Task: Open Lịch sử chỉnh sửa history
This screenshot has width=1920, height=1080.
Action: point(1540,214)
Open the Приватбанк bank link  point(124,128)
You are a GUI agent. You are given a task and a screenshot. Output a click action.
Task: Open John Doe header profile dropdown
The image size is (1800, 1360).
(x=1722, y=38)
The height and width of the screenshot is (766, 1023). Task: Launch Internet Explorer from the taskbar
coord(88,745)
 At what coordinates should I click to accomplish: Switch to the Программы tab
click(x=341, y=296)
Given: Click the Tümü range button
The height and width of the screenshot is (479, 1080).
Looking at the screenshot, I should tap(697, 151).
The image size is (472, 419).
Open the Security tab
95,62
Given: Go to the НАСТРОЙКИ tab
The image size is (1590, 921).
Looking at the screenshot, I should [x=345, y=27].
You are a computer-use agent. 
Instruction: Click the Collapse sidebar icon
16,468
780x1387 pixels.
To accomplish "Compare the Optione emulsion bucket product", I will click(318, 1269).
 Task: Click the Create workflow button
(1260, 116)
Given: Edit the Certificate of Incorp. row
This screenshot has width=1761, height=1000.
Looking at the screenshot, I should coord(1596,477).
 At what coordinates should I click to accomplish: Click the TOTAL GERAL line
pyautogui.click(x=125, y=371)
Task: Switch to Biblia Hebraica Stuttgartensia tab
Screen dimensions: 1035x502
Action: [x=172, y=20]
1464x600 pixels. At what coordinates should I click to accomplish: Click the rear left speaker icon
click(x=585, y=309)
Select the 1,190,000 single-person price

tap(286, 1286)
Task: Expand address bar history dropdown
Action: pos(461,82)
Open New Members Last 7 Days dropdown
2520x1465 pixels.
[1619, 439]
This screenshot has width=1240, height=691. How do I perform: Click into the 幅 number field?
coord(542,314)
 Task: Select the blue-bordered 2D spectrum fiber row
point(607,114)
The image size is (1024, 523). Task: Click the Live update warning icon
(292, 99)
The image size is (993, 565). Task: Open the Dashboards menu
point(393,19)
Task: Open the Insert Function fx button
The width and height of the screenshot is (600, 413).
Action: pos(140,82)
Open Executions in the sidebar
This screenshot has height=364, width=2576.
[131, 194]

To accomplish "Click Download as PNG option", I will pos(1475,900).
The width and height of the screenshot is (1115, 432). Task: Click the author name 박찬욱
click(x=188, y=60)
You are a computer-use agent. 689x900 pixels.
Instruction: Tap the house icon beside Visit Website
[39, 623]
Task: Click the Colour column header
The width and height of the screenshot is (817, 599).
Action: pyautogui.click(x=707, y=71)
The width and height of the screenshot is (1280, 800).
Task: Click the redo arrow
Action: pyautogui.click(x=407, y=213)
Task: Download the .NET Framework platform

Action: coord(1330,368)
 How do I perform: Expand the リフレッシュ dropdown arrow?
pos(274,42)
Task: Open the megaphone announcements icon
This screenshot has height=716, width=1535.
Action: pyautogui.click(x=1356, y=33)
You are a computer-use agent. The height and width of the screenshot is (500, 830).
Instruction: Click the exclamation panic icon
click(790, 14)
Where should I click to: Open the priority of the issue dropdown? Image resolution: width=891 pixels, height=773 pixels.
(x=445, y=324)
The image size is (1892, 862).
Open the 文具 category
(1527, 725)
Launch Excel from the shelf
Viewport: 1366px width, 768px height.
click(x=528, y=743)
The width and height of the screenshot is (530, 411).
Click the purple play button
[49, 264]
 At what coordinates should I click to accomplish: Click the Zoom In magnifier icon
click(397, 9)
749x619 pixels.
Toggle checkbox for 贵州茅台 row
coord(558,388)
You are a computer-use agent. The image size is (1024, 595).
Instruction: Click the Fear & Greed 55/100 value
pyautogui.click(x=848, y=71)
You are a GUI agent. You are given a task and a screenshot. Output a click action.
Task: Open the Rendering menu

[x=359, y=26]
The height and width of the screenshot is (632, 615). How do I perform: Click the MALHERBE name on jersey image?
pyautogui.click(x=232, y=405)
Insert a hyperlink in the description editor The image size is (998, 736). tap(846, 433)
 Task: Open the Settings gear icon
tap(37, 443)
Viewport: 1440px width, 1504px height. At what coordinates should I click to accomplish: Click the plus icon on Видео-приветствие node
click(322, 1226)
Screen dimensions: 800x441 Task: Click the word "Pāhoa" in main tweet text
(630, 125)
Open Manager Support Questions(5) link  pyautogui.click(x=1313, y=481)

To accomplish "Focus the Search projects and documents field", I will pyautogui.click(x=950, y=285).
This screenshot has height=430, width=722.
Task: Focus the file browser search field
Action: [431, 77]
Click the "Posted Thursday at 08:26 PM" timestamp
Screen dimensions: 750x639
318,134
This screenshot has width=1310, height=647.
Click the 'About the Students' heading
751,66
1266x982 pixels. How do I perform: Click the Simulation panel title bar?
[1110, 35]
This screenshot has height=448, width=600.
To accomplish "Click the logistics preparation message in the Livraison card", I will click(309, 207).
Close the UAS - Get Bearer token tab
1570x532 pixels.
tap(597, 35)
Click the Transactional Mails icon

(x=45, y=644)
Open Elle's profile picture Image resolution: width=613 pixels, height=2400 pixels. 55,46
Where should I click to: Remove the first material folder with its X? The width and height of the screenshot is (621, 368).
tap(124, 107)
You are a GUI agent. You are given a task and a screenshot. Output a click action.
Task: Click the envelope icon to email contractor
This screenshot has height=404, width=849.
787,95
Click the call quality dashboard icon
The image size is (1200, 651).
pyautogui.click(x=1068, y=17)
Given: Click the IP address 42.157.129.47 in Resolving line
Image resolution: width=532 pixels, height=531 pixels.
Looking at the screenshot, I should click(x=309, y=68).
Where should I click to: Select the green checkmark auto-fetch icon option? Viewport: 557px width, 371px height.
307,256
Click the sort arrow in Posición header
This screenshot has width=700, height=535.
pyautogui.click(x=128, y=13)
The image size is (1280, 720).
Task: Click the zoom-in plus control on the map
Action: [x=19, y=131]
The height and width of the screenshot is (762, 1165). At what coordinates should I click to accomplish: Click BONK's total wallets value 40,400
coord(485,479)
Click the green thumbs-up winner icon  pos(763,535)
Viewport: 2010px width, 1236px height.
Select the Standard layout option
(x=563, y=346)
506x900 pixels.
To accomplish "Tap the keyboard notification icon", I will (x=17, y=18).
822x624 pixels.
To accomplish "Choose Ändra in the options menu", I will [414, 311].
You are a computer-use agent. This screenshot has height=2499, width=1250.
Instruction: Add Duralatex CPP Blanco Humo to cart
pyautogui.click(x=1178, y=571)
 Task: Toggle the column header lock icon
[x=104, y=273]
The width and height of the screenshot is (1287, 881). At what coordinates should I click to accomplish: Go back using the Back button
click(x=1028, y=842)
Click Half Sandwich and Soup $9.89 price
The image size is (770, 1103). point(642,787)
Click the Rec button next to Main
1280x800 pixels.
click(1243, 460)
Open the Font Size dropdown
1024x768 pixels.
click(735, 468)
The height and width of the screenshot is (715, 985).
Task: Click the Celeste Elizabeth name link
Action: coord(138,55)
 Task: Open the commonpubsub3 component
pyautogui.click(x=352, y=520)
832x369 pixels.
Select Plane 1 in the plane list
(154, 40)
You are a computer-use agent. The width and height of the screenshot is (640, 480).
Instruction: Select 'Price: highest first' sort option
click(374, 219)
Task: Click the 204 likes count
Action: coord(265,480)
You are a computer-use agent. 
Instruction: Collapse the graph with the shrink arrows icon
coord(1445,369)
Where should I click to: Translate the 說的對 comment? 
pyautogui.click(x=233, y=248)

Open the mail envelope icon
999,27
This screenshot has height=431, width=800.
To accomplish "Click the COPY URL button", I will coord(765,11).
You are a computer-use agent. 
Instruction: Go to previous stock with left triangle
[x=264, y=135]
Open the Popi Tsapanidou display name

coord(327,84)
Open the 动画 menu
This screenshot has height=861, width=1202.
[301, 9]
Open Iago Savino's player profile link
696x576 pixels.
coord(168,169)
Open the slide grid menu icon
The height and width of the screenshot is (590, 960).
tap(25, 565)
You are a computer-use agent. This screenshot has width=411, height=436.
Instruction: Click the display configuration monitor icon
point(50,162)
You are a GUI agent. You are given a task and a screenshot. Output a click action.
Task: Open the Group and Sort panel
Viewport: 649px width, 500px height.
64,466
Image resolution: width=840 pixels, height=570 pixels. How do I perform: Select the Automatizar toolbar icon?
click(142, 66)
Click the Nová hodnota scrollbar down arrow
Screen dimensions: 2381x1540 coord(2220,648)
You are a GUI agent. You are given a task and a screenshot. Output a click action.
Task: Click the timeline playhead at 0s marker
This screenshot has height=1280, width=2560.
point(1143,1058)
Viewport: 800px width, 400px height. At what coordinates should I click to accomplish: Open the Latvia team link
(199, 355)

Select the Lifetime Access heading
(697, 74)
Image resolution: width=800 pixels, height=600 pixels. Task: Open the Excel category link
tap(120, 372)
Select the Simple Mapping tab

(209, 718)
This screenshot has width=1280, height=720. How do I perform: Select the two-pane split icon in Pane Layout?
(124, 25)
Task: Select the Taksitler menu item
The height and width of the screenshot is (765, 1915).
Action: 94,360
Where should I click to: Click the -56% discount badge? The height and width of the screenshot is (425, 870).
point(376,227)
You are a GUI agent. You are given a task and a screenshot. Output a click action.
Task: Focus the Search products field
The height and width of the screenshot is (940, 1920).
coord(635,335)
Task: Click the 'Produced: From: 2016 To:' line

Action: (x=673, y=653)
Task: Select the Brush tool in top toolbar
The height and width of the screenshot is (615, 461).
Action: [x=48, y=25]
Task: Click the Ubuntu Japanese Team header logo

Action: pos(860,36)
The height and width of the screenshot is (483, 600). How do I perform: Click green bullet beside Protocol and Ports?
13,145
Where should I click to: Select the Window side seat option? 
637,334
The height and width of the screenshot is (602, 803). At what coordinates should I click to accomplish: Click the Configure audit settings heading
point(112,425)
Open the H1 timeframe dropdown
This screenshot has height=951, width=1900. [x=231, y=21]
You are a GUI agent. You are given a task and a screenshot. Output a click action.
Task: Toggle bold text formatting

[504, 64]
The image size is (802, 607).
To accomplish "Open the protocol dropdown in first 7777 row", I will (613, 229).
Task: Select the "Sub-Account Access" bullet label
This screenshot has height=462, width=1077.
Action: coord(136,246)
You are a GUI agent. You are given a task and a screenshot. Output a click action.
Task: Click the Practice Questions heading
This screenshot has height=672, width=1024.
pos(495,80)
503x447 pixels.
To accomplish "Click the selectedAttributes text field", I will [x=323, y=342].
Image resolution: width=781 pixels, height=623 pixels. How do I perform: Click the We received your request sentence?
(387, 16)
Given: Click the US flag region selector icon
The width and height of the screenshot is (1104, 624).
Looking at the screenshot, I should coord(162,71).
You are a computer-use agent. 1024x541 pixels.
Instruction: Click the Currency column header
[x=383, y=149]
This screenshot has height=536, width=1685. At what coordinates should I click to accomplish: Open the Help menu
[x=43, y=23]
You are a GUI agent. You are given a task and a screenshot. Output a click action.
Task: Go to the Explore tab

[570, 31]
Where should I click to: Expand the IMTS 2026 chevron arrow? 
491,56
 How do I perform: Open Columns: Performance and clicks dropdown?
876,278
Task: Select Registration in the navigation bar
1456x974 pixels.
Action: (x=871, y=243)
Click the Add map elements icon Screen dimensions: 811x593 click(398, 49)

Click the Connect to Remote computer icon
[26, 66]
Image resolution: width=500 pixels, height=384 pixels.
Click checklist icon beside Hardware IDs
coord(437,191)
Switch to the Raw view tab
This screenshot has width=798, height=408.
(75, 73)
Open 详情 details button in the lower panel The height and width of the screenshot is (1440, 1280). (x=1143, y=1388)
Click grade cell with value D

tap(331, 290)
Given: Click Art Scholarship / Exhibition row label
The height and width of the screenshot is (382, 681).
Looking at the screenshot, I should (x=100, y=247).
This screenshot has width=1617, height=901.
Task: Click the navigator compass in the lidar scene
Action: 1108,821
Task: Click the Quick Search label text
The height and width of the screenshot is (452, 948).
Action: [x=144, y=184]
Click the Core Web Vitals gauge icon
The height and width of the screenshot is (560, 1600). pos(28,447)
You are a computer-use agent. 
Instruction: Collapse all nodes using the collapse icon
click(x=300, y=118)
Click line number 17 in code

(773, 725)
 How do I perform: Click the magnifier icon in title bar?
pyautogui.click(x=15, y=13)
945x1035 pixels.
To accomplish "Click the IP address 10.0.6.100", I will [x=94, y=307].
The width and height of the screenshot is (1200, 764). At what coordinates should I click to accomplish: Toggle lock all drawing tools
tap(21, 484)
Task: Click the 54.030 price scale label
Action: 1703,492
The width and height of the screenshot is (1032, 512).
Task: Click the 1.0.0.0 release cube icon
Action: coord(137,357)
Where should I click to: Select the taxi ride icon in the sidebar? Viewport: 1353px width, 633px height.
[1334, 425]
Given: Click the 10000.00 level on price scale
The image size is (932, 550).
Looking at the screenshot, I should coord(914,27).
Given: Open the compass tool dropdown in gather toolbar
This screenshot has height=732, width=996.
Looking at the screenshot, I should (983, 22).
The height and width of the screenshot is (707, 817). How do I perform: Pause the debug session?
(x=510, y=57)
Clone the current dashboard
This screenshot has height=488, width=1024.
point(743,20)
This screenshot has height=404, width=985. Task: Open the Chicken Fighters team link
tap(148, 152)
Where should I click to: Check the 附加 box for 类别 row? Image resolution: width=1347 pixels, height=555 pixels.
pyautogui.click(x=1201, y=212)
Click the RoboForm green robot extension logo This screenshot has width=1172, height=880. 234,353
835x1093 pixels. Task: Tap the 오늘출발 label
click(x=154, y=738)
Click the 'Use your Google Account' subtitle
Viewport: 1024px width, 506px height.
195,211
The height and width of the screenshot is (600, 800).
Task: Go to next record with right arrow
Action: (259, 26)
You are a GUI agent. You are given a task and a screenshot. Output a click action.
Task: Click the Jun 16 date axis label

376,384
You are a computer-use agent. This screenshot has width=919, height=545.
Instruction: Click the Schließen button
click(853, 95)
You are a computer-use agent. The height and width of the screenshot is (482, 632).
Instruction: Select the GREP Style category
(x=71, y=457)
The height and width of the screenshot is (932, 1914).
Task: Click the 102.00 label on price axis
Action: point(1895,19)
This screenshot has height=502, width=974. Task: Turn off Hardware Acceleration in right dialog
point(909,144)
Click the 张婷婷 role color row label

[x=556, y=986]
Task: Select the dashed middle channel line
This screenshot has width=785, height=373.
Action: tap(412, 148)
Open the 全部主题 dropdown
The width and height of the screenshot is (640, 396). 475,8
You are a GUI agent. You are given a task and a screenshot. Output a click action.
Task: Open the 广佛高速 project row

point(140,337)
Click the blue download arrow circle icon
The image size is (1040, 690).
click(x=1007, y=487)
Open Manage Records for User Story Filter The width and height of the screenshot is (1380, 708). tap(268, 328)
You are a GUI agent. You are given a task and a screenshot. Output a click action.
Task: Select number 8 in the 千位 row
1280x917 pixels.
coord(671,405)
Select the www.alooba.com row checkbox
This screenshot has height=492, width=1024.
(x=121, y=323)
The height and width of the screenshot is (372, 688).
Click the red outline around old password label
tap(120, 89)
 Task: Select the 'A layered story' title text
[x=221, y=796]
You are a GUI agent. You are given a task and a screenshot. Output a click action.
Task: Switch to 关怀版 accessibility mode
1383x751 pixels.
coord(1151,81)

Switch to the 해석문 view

- - - -

- _REQUIRED ACTION_
Please find the lines in the data that contain the word "profile" and copy them.

- _OUTPUT OF THE TASK_
Task: Open John Doe header profile dropdown
Open Elle's profile picture Image resolution: width=613 pixels, height=2400 pixels. 55,46
Open Iago Savino's player profile link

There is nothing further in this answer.